● What to do
An exact transcription of all the entries is needed; pictures stay out.

● Dataset records
*** Begin section ***
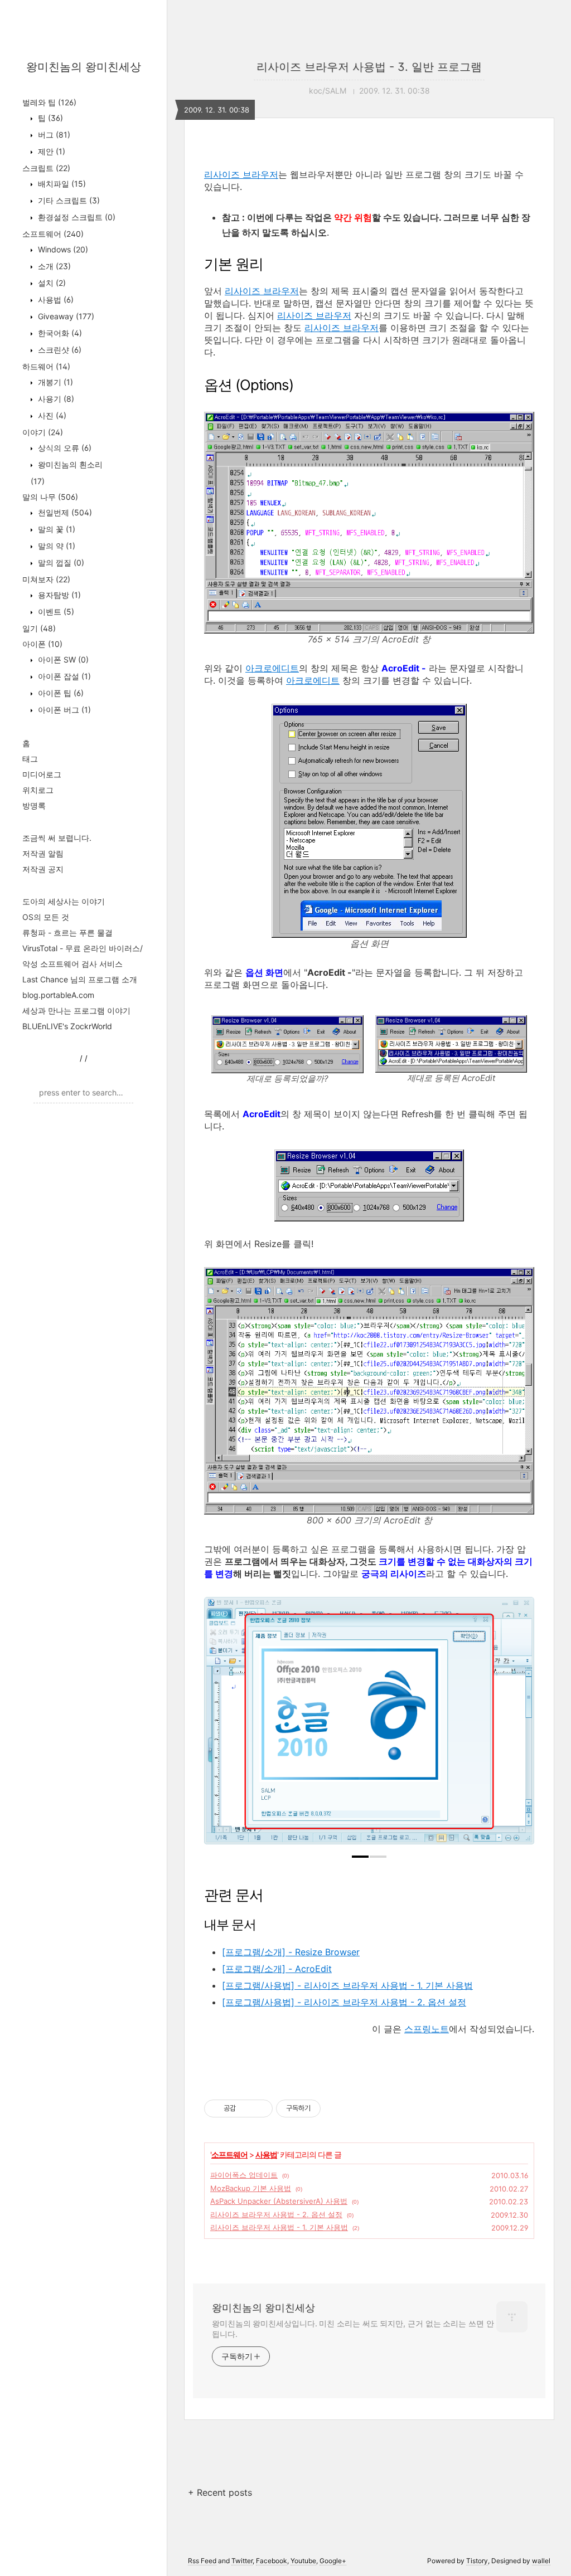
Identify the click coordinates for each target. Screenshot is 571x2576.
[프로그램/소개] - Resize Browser (291, 1951)
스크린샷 (58, 349)
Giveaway (65, 316)
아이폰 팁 (60, 693)
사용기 (55, 398)
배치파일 (61, 183)
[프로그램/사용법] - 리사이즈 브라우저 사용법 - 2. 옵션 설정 (344, 2002)
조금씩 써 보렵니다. (56, 838)
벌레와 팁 (49, 102)
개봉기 (54, 382)
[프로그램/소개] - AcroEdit (277, 1968)
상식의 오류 (63, 447)
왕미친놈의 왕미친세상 (83, 67)
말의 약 (55, 546)
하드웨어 (46, 366)
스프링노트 (426, 2028)
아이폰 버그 (63, 709)
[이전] (221, 1726)
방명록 (34, 805)
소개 (53, 266)
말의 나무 (50, 496)
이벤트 (55, 611)
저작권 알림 (43, 853)
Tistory (477, 2560)
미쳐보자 (46, 579)
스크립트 (46, 168)
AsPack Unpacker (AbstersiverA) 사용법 (278, 2201)
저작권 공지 (43, 869)
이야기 (42, 432)
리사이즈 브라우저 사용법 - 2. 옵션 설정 (276, 2214)
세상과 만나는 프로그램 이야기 (76, 1010)
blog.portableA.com (58, 995)
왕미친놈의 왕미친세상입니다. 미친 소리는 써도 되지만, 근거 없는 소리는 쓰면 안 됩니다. (353, 2329)
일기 (39, 628)
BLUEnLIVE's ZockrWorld (67, 1026)
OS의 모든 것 (45, 917)
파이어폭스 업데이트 (244, 2174)
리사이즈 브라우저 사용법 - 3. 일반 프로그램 (369, 67)
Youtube (303, 2560)
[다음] (517, 1726)
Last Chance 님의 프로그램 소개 (79, 979)
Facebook (271, 2560)
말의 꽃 (55, 529)
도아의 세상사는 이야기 (63, 901)
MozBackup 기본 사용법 (250, 2188)
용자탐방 (58, 595)
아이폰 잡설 (63, 676)
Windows (62, 249)
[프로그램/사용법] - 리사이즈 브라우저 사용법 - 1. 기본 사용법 (347, 1985)
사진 (51, 415)
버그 (53, 134)
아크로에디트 (272, 668)
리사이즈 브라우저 (241, 174)
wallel (541, 2560)
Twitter (242, 2560)
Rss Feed (202, 2560)
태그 (30, 758)
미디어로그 (41, 774)
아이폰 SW (62, 659)
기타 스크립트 (68, 200)
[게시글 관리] (260, 2108)
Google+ (333, 2560)
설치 (51, 283)
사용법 (55, 299)
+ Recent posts (220, 2492)
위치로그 (38, 790)
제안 (50, 151)
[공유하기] (246, 2108)
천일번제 (64, 512)
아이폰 (42, 644)
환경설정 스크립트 (75, 217)
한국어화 (59, 333)
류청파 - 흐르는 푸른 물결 (67, 932)
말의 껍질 (60, 562)
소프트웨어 (53, 233)
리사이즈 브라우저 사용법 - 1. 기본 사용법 (279, 2227)
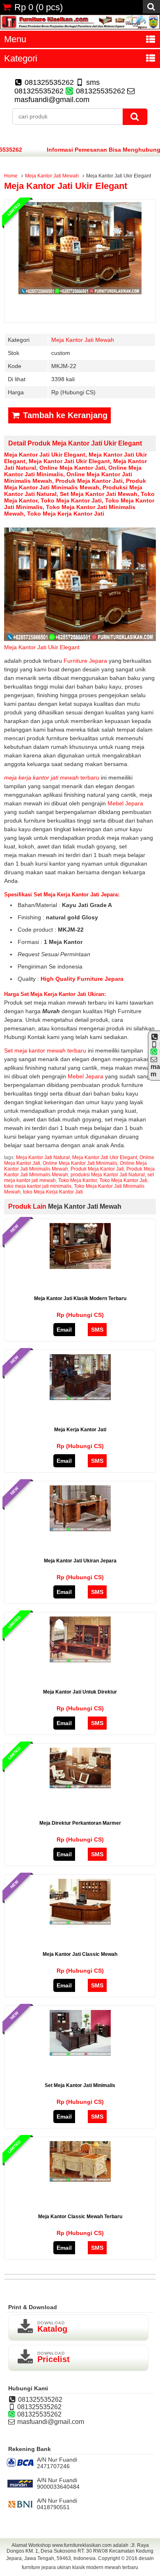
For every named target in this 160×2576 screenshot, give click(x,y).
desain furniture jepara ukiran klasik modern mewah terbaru (88, 2563)
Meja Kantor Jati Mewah (52, 176)
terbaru (51, 777)
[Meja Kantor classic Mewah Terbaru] (80, 2179)
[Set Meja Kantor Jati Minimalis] (80, 2054)
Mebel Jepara (125, 803)
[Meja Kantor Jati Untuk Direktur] (80, 1660)
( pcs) (38, 7)
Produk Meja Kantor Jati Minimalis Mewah (75, 484)
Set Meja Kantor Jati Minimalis (80, 2085)
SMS (97, 1329)
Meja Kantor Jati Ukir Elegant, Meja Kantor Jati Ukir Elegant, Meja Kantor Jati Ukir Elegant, (75, 457)
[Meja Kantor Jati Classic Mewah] (80, 1922)
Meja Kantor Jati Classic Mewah (80, 1954)
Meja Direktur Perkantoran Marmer (80, 1823)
*** End section ***
● Answer for the task
Identify the click coordinates for each target. Screenshot is 571x2576.
[프로그램/소개] - Resize Browser (291, 1951)
스크린샷 (58, 349)
Giveaway (65, 316)
아이폰 팁 (60, 693)
사용기 (55, 398)
배치파일 (61, 183)
[프로그램/사용법] - 리사이즈 브라우저 사용법 - 2. 옵션 설정 (344, 2002)
조금씩 써 보렵니다. (56, 838)
벌레와 팁 (49, 102)
개봉기 (54, 382)
[프로그램/소개] - AcroEdit (277, 1968)
상식의 오류 (63, 447)
왕미친놈의 왕미친세상 (83, 67)
말의 약 (55, 546)
하드웨어 (46, 366)
스프링노트 (426, 2028)
아이폰 버그 (63, 709)
[이전] (221, 1726)
방명록 (34, 805)
소개 (53, 266)
말의 나무 (50, 496)
이벤트 (55, 611)
저작권 알림 (43, 853)
Tistory (477, 2560)
미쳐보자 (46, 579)
스크립트 (46, 168)
AsPack Unpacker (AbstersiverA) 사용법 (278, 2201)
저작권 공지 (43, 869)
이야기 (42, 432)
리사이즈 브라우저 사용법 - 2. 옵션 설정 (276, 2214)
세상과 만나는 프로그램 이야기 (76, 1010)
blog.portableA.com (58, 995)
왕미친놈의 왕미친세상입니다. 미친 소리는 써도 되지만, 근거 없는 소리는 쓰면 안 됩니다. (353, 2329)
일기 (39, 628)
BLUEnLIVE's ZockrWorld (67, 1026)
OS의 모든 것 (45, 917)
파이어폭스 업데이트 (244, 2174)
리사이즈 브라우저 사용법 - 3. 일반 프로그램 (369, 67)
Youtube (303, 2560)
[다음] (517, 1726)
Last Chance 님의 프로그램 소개 (79, 979)
Facebook (271, 2560)
말의 꽃 (55, 529)
도아의 세상사는 이야기 (63, 901)
MozBackup 기본 사용법 (250, 2188)
용자탐방 (58, 595)
아이폰 잡설 (63, 676)
Windows (62, 249)
[프로그램/사용법] - 리사이즈 브라우저 사용법 - 1. 기본 사용법 (347, 1985)
사진 (51, 415)
버그 (53, 134)
아크로에디트 (272, 668)
리사이즈 브라우저 (241, 174)
wallel (541, 2560)
Twitter (242, 2560)
Rss Feed (202, 2560)
태그 (30, 758)
미디어로그 (41, 774)
아이폰 SW (62, 659)
기타 스크립트 (68, 200)
[게시글 관리] (260, 2108)
Google+ (333, 2560)
설치 (51, 283)
사용법 (55, 299)
+ Recent posts (220, 2492)
위치로그 (38, 790)
제안 (50, 151)
[공유하기] (246, 2108)
천일번제 (64, 512)
아이폰 (42, 644)
환경설정 스크립트 (75, 217)
한국어화 (59, 333)
류청파 - 흐르는 푸른 물결 (67, 932)
말의 껍질 (60, 562)
소프트웨어 (53, 233)
리사이즈 브라우저 사용법 - 1. 기본 사용법 (279, 2227)
For every named target in this 160×2576 screenshot, give click(x,y).
desain furniture jepara ukiran klasik modern mewah terbaru (88, 2563)
Meja Kantor Jati Mewah (52, 176)
terbaru (51, 777)
[Meja Kantor classic Mewah Terbaru] (80, 2179)
[Set Meja Kantor Jati Minimalis] (80, 2054)
Mebel Jepara (125, 803)
[Meja Kantor Jati Untuk Direktur] (80, 1660)
( pcs) (38, 7)
Produk Meja Kantor Jati Minimalis Mewah (75, 484)
Set Meja Kantor Jati Minimalis (80, 2085)
SMS (97, 1329)
Meja Kantor Jati Ukir Elegant, Meja Kantor Jati Ukir Elegant, Meja Kantor Jati Ukir Elegant, (75, 457)
[Meja Kantor Jati Classic Mewah] (80, 1922)
Meja Kantor Jati Classic Mewah (80, 1954)
Meja Direktur Perkantoran Marmer (80, 1823)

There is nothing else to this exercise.